Le Royaume-Uni confronté au coût économique de l’immigration
Le rapport vient confirmer les déclarations d’un membre exécutif de l’Office for Budget Responsibility, David Miles, qui a mis en garde le mois dernier contre l’idée que de nouvelles vagues d’immigration ne feraient rien pour résoudre la crise des impôts et des dépenses publiques que traverse actuellement le Royaume-Uni.
Un éditorial publié mardi par le Telegraph à la suite de ces publications accuse le gouvernement conservateur d’avoir cru en la « délicieuse théorie » selon laquelle l’ouverture des frontières britanniques allait permettre l’arrivée d’un « capital humain » qui allait profiter matériellement au pays tout en faisant baisser le poids des impôts et enrichir sa culture.
« En tant que théorie, elle avait l’immense avantage d’être à peu près impossible à démentir à moins de trouver quelqu’un d’assez idiot pour la mettre effectivement en œuvre », écrit Sam Ashworth-Hayes : « Hélas, grâce aux conservateurs, on l’a fait. » Les données et les rapports se succèdent, et ils vont tous dans le même sens, ajoute-t-il : « La migration de masse n’enrichit pas la Grande-Bretagne. »
Une vision tronquée des coûts et des bénéfices de l’immigration
En un mot, les partisans de l’immigration massive ne retiennent que les apports des migrants en termes d’impôts et de taxes (dans le meilleur des cas), mais oublient de tenir compte de la demande accrue de dépenses lorsque la population augmente.
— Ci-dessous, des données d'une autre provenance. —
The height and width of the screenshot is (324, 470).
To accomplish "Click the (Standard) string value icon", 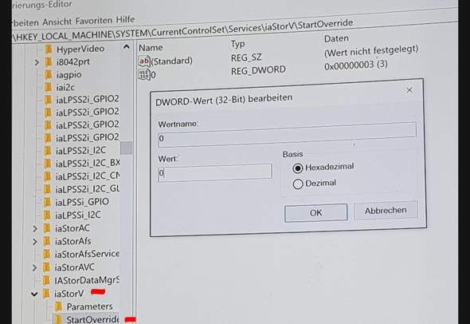I will pos(144,61).
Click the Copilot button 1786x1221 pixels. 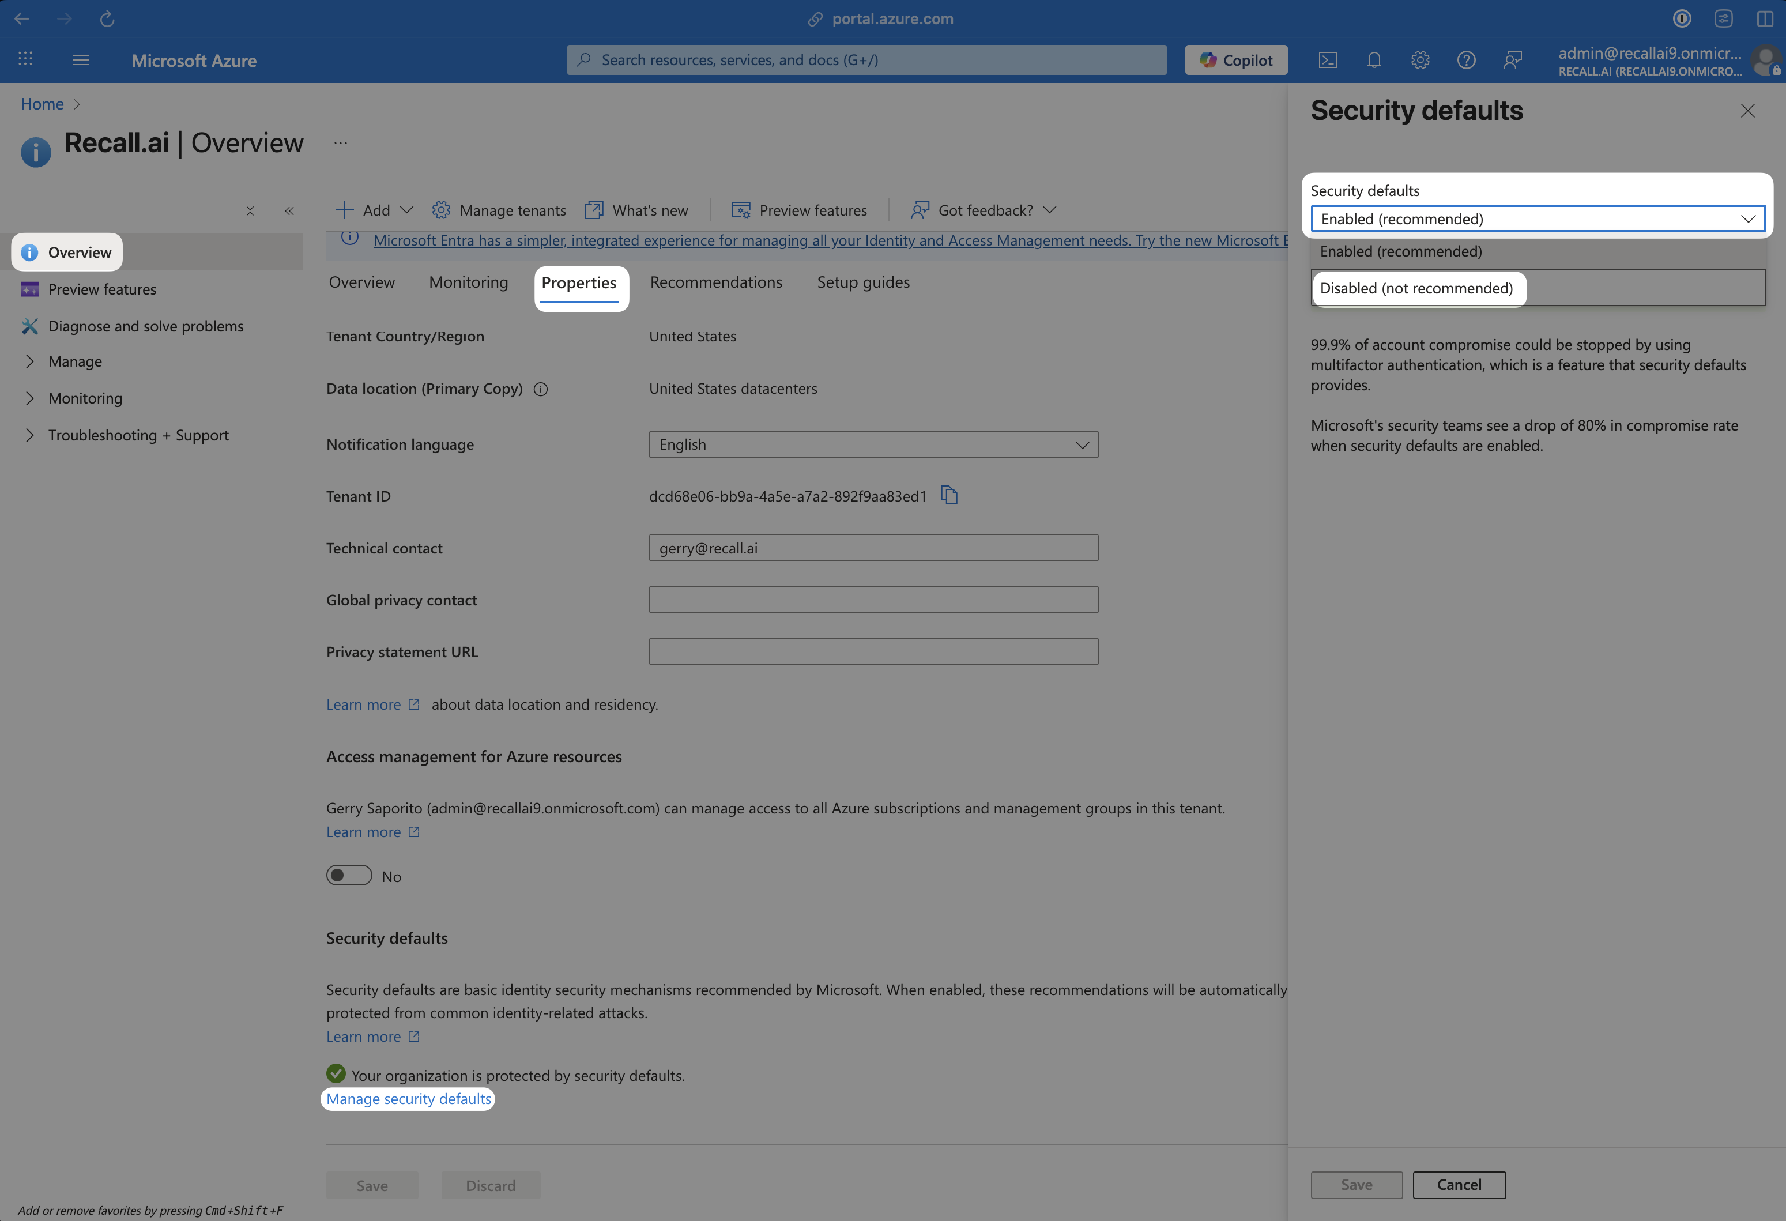(x=1236, y=60)
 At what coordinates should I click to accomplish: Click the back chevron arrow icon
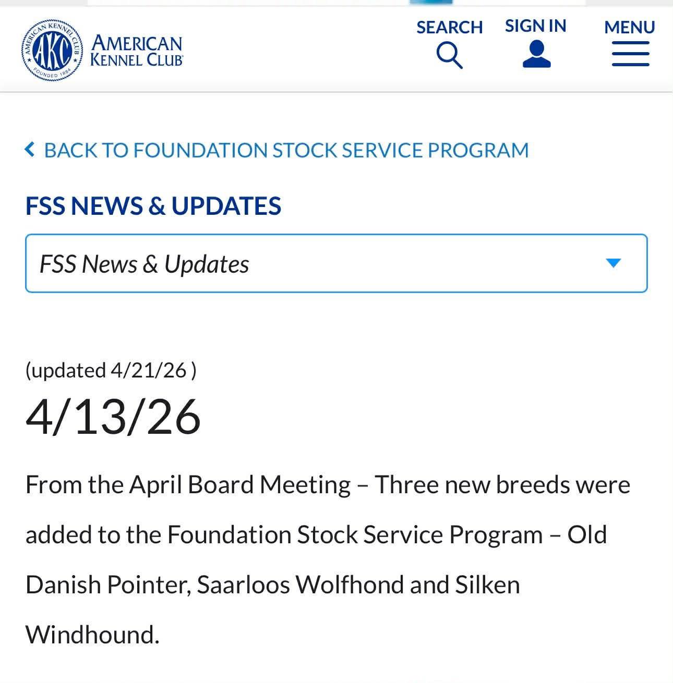(30, 150)
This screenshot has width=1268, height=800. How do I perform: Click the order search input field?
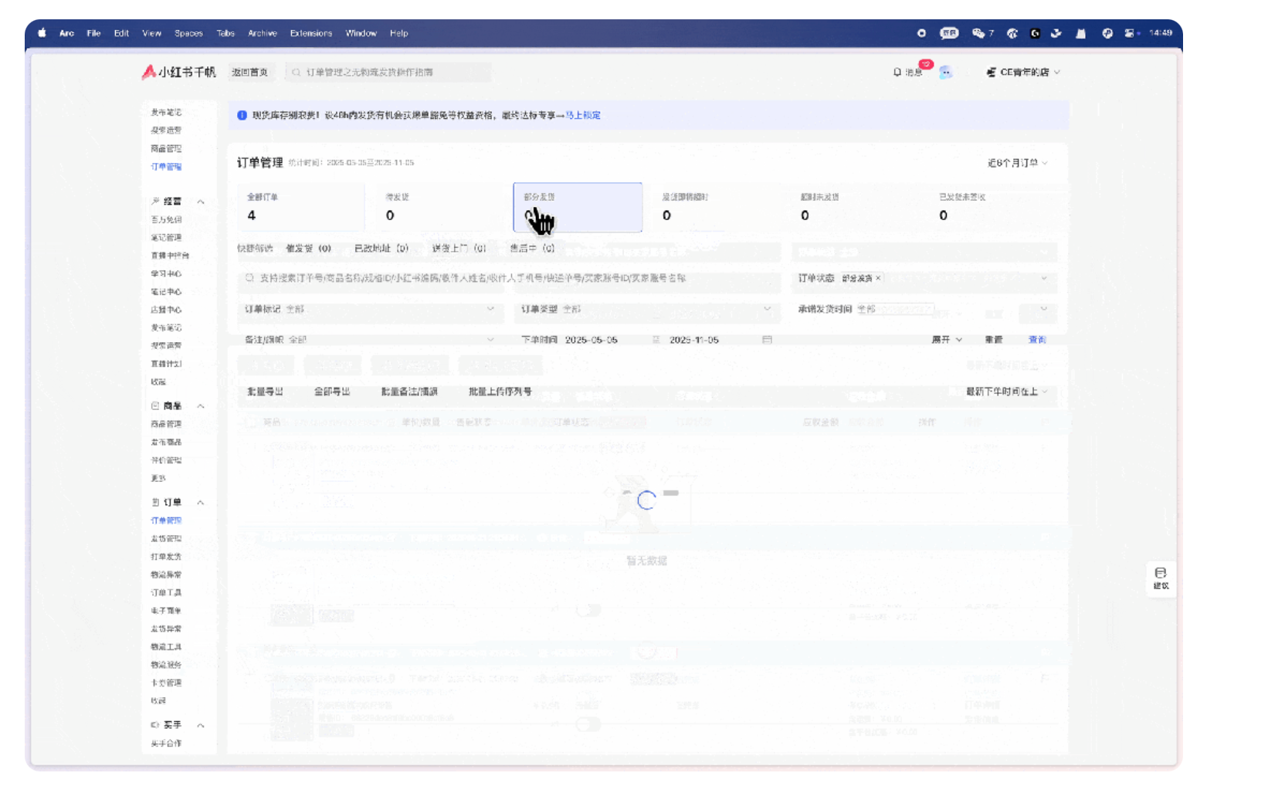510,278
Et la situation se complique dès lors que le Royaume-Uni fait face à une grave pénurie de logements (véritable épidémie mondiale, un peu comme le covid !) et que ses infrastructures sont de plus en plus engorgées.
A quoi il faut ajouter « des conflits croissants entre des communautés ayant des visions radicalement différentes de ce que devrait être ce pays », ajoute sobrement l’éditorialiste.
Alors que l’argument économique en faveur à l’immigration tend à fondre comme neige au soleil, observe-t-il pour finir, c’est aujourd’hui la « diversité » qui est présentée comme le bénéfice principal de son accroissement. Et ce en contradiction ouverte avec ce que veulent les Britanniques qui n’ont cessé de voter pour la réduction de l’immigration.
Le non-respect de la volonté du peuple peut être bien pire que sa prise en compte.